*** Opening STUDY MATERIAL ***

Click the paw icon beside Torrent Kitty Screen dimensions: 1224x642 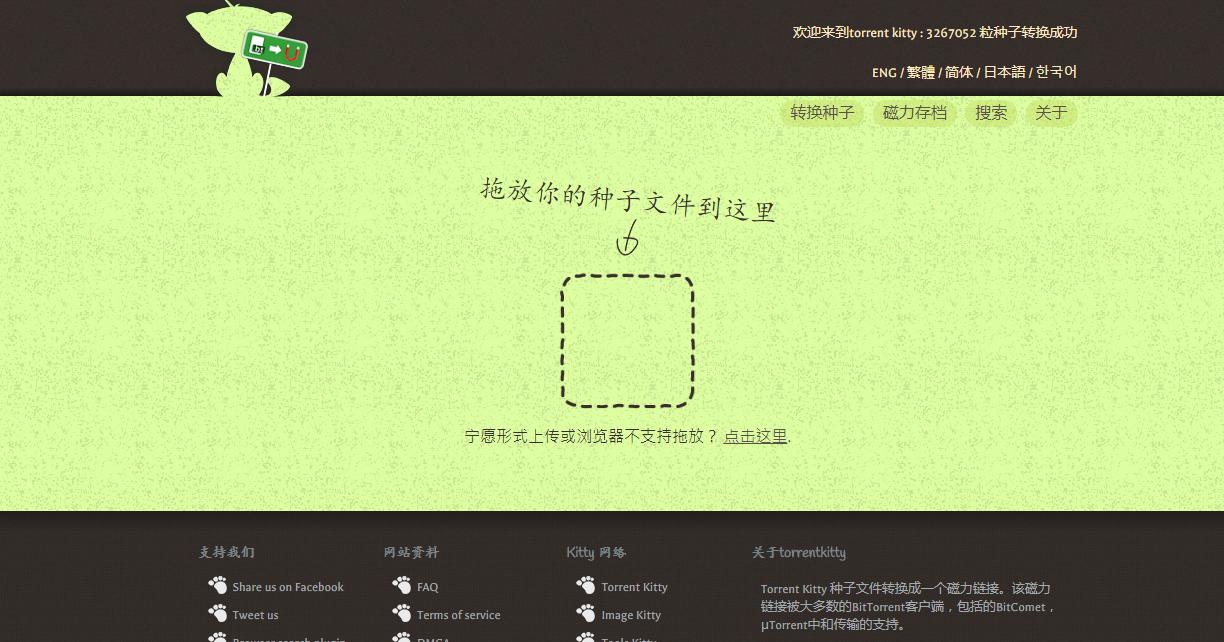(x=587, y=585)
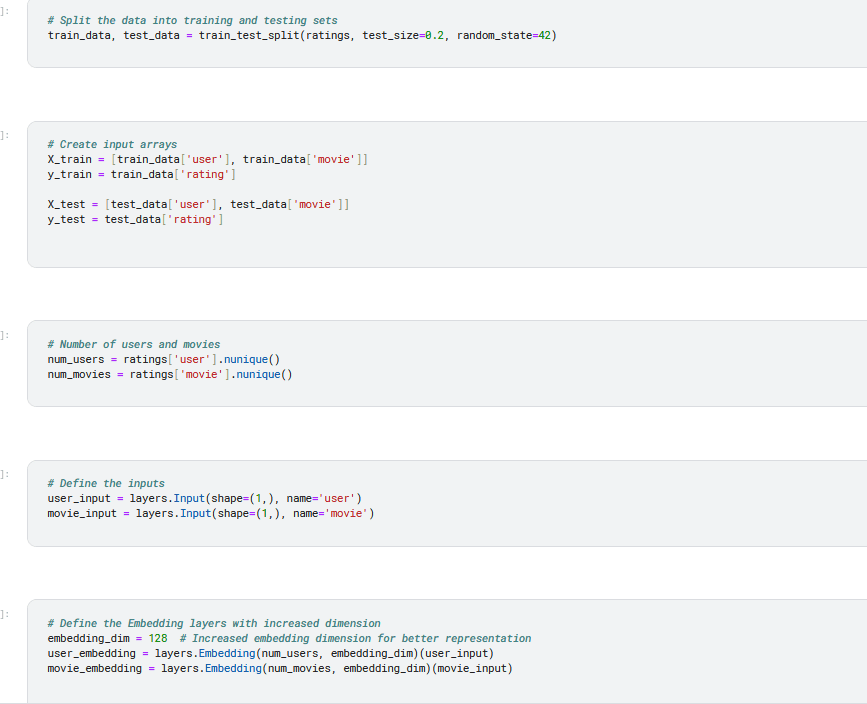Click the movie_embedding Embedding line
Viewport: 867px width, 704px height.
pyautogui.click(x=280, y=668)
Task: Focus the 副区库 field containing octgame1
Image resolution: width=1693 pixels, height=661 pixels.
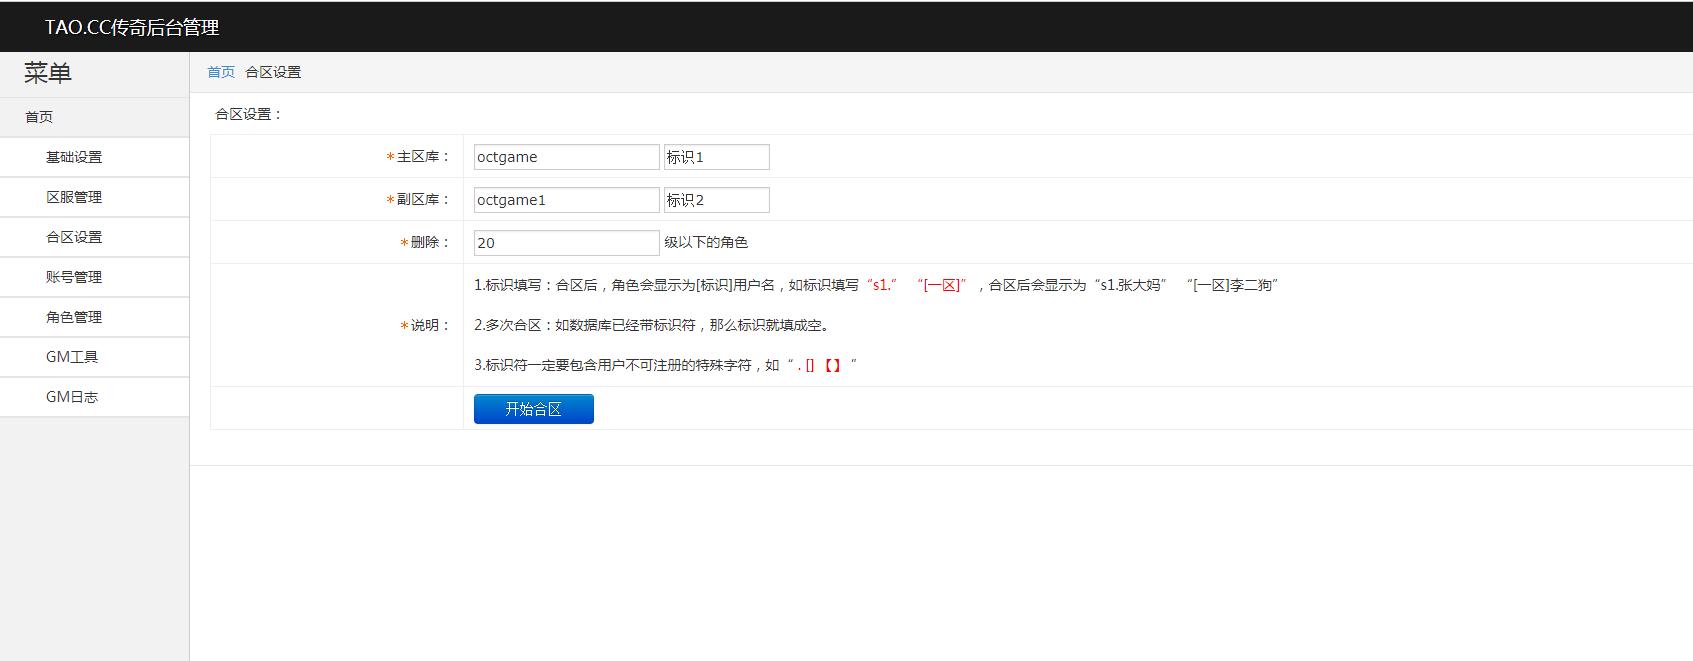Action: pyautogui.click(x=566, y=200)
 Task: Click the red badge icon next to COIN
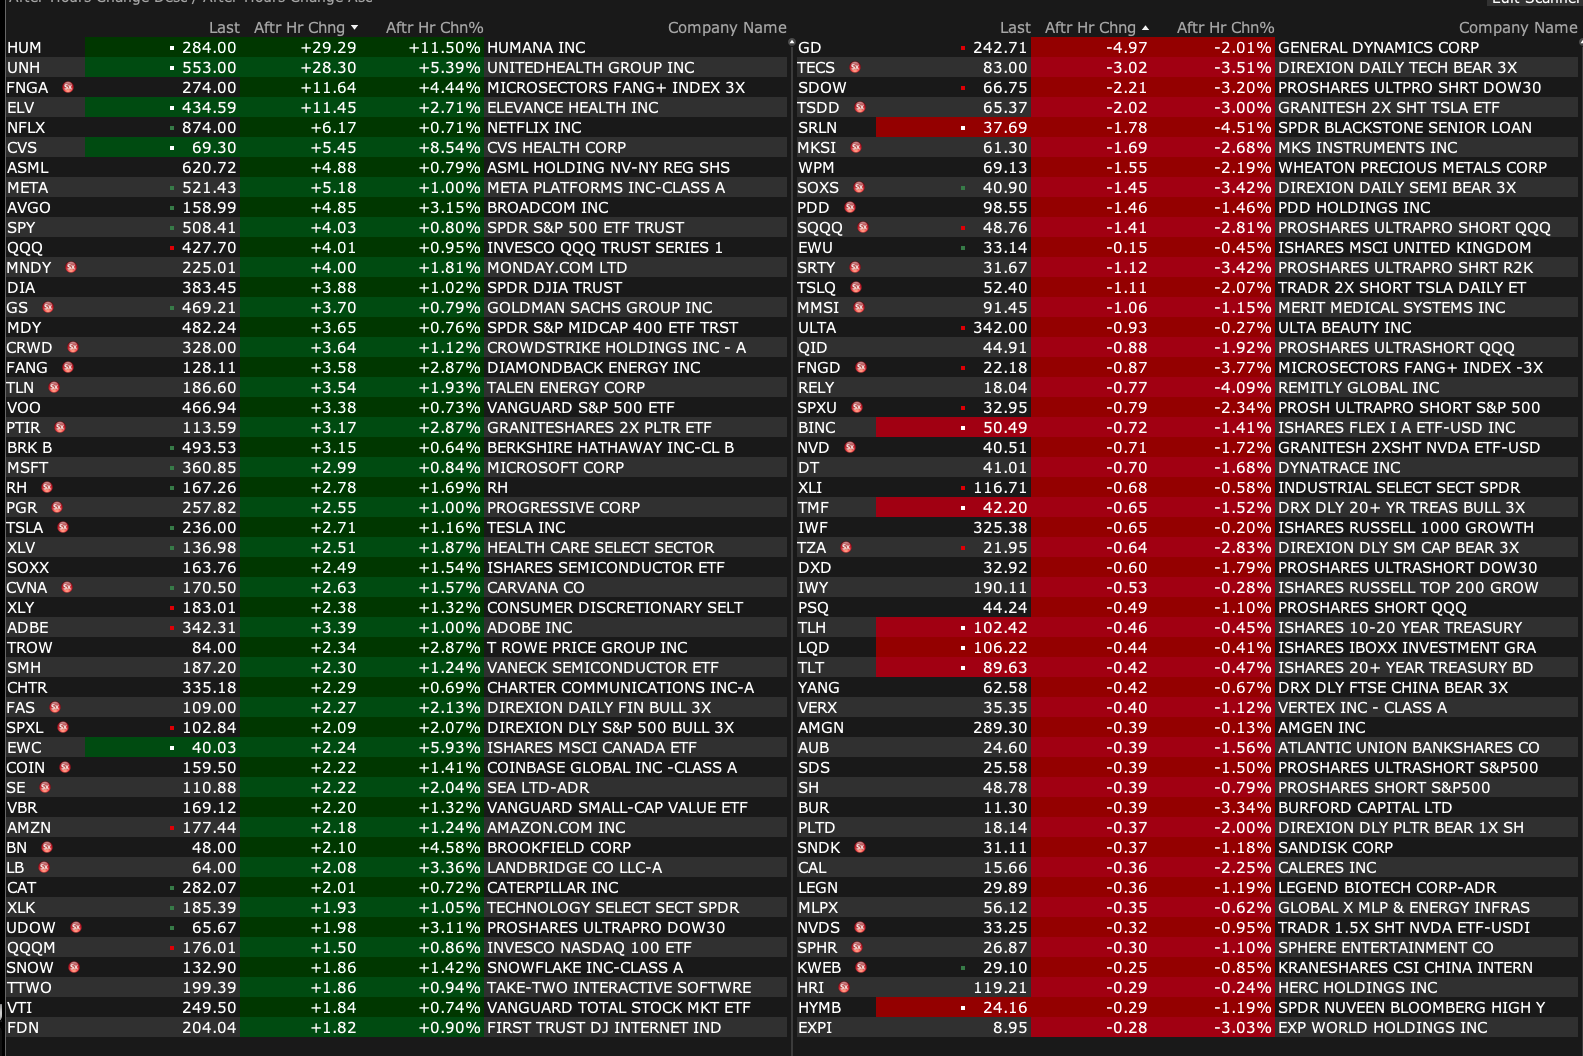tap(65, 767)
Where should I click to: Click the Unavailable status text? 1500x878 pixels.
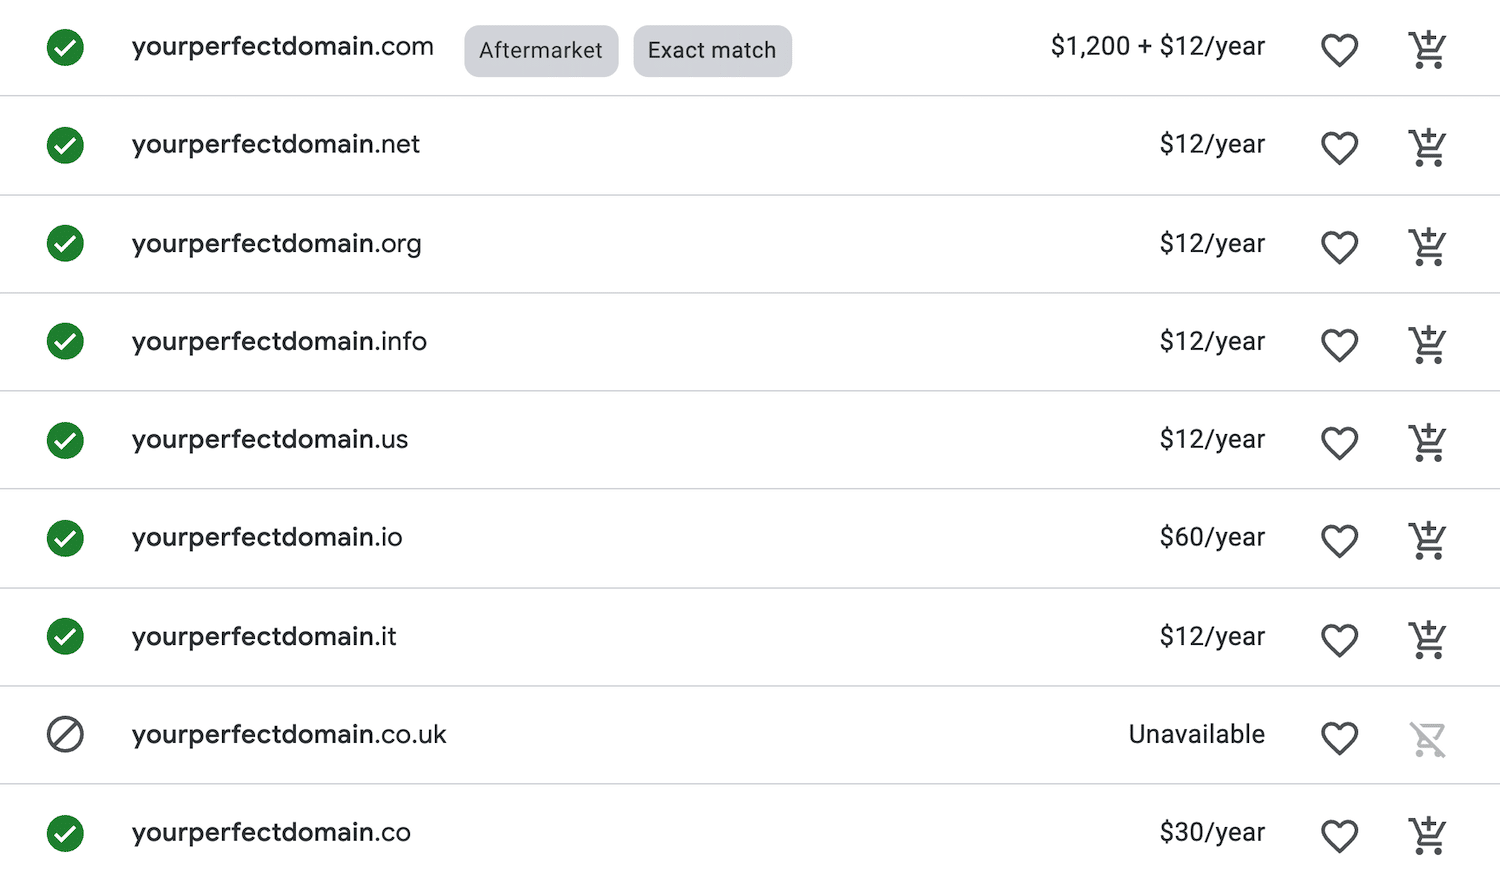coord(1196,733)
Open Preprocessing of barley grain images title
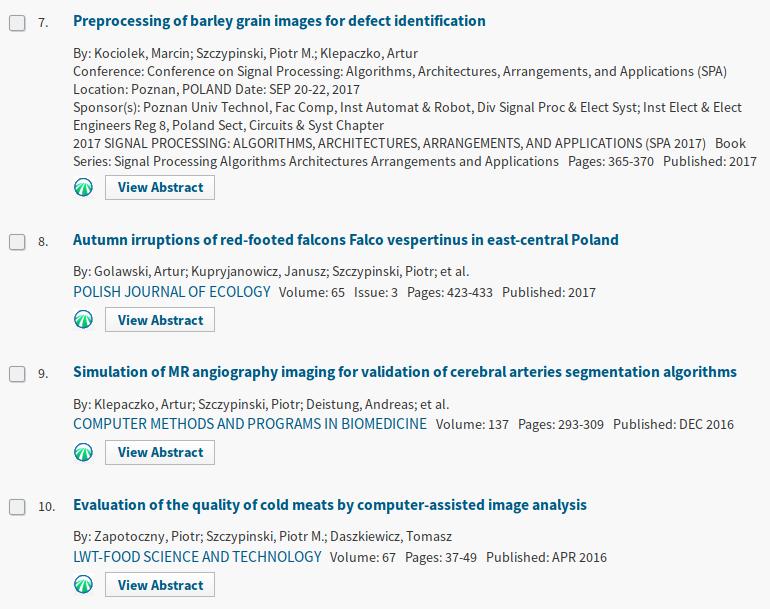The width and height of the screenshot is (770, 609). tap(279, 21)
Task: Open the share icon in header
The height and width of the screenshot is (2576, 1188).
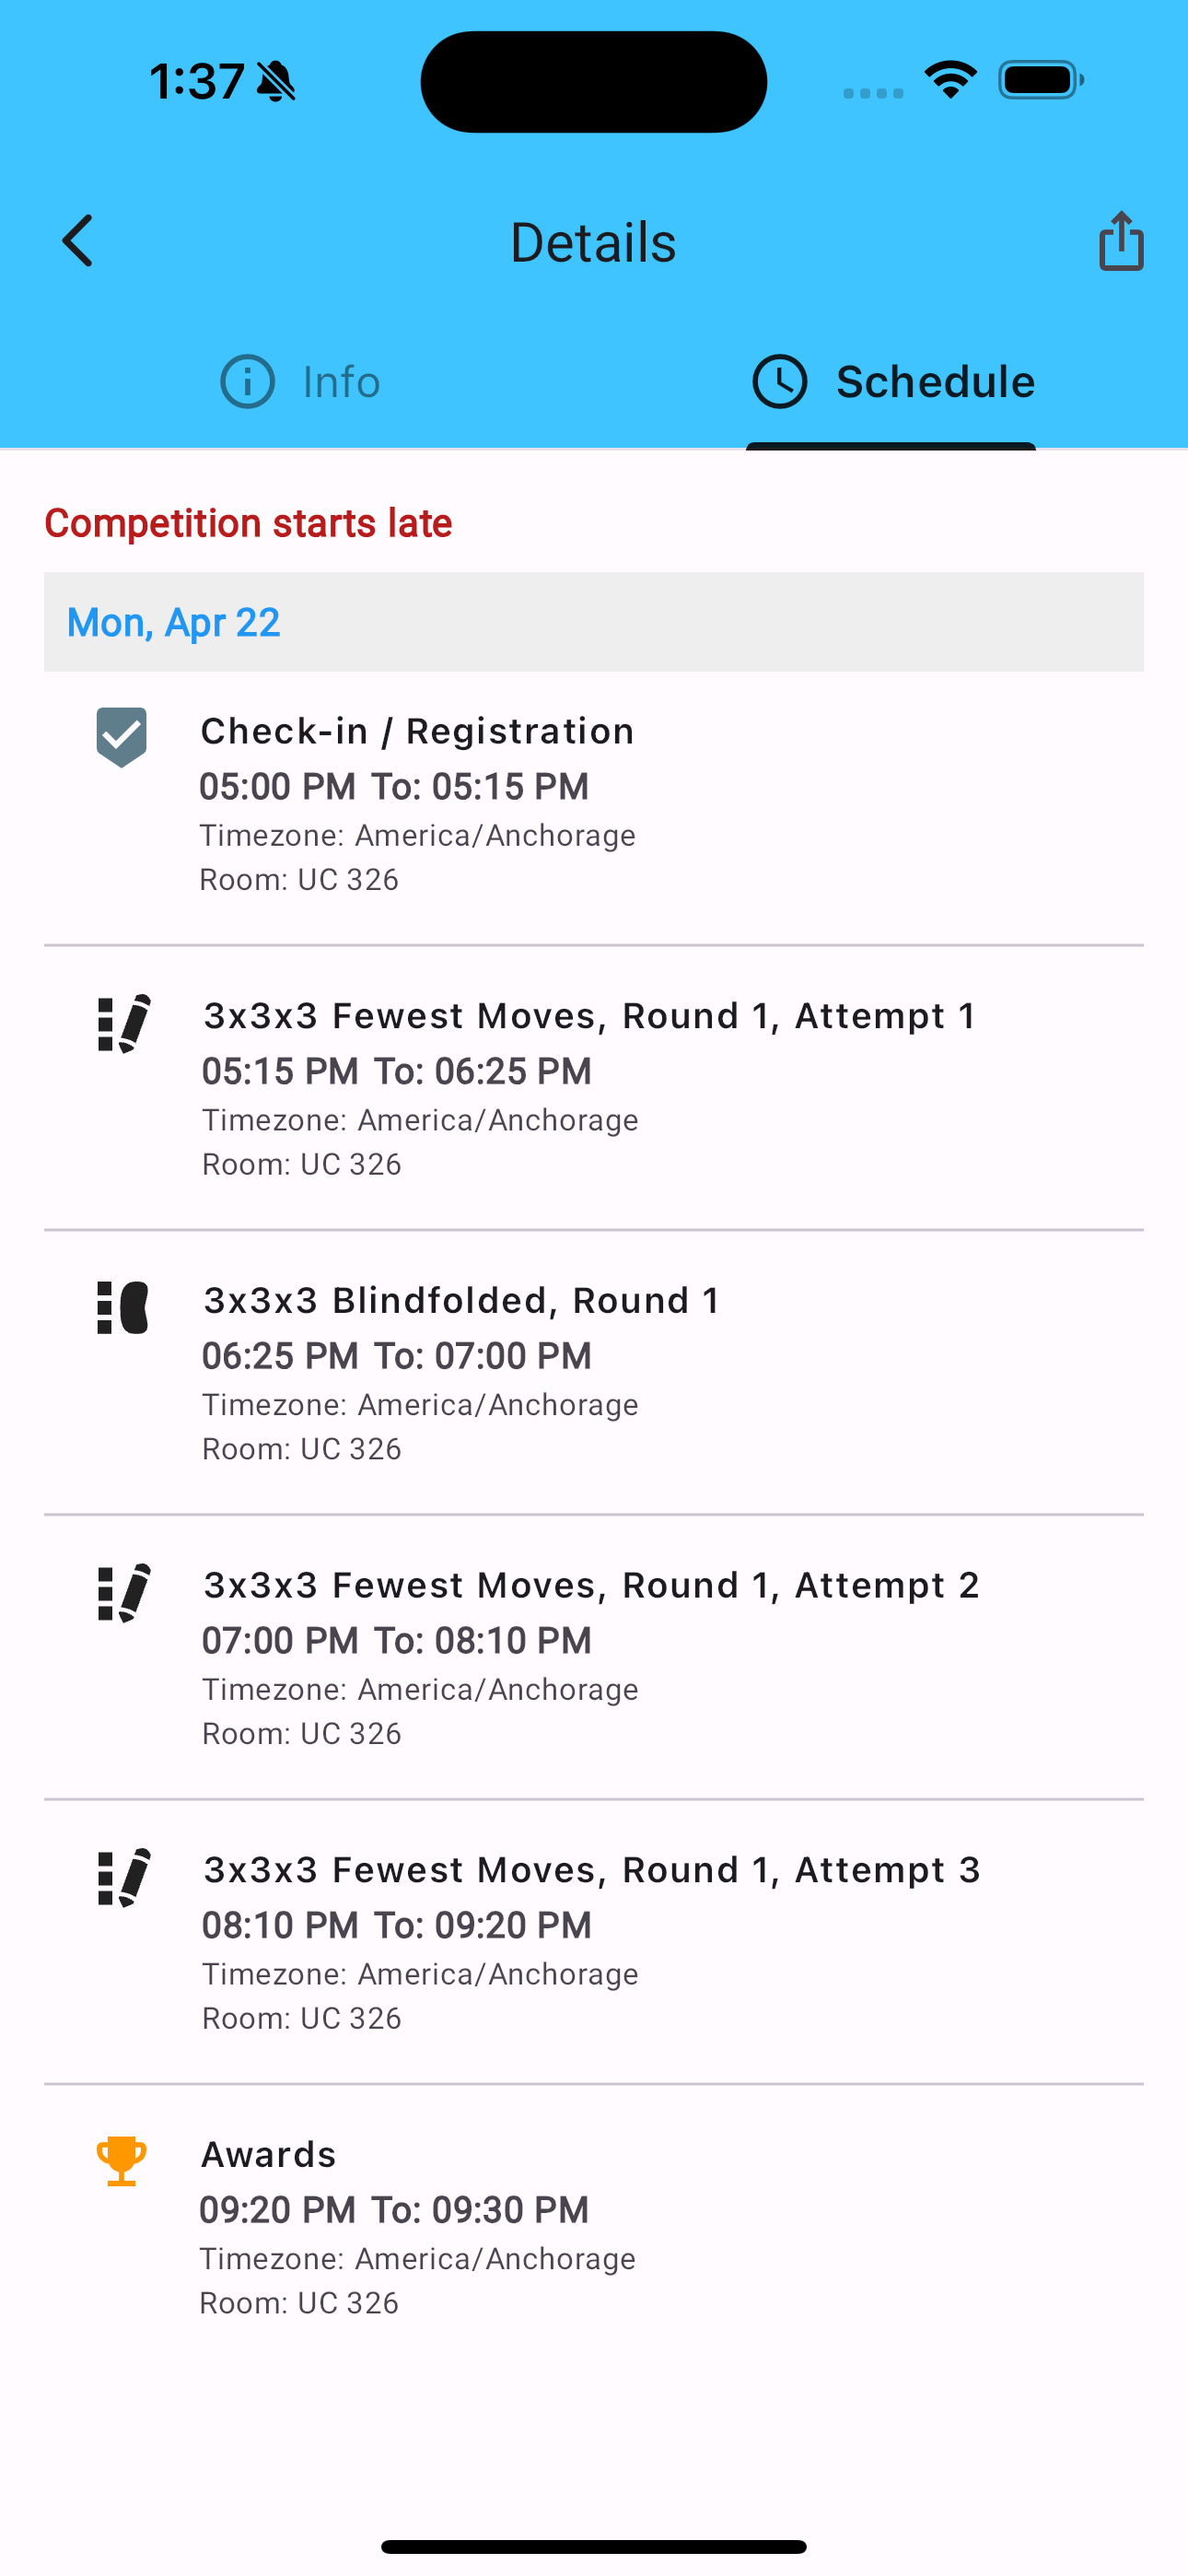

*** Closing STUDY MATERIAL ***

(TASK BRIEF)
Output only the stretch above from the line with "Where should I" through the line with "Task: Open the share icon in header", reproduced exactly. Exclude pictures.

(ANSWER TO THE PROBLEM)
Where should I click to: Click the Unavailable status text? 1500x878 pixels.
coord(1196,733)
Open Preprocessing of barley grain images title
The width and height of the screenshot is (770, 609). tap(279, 21)
Task: Open the share icon in header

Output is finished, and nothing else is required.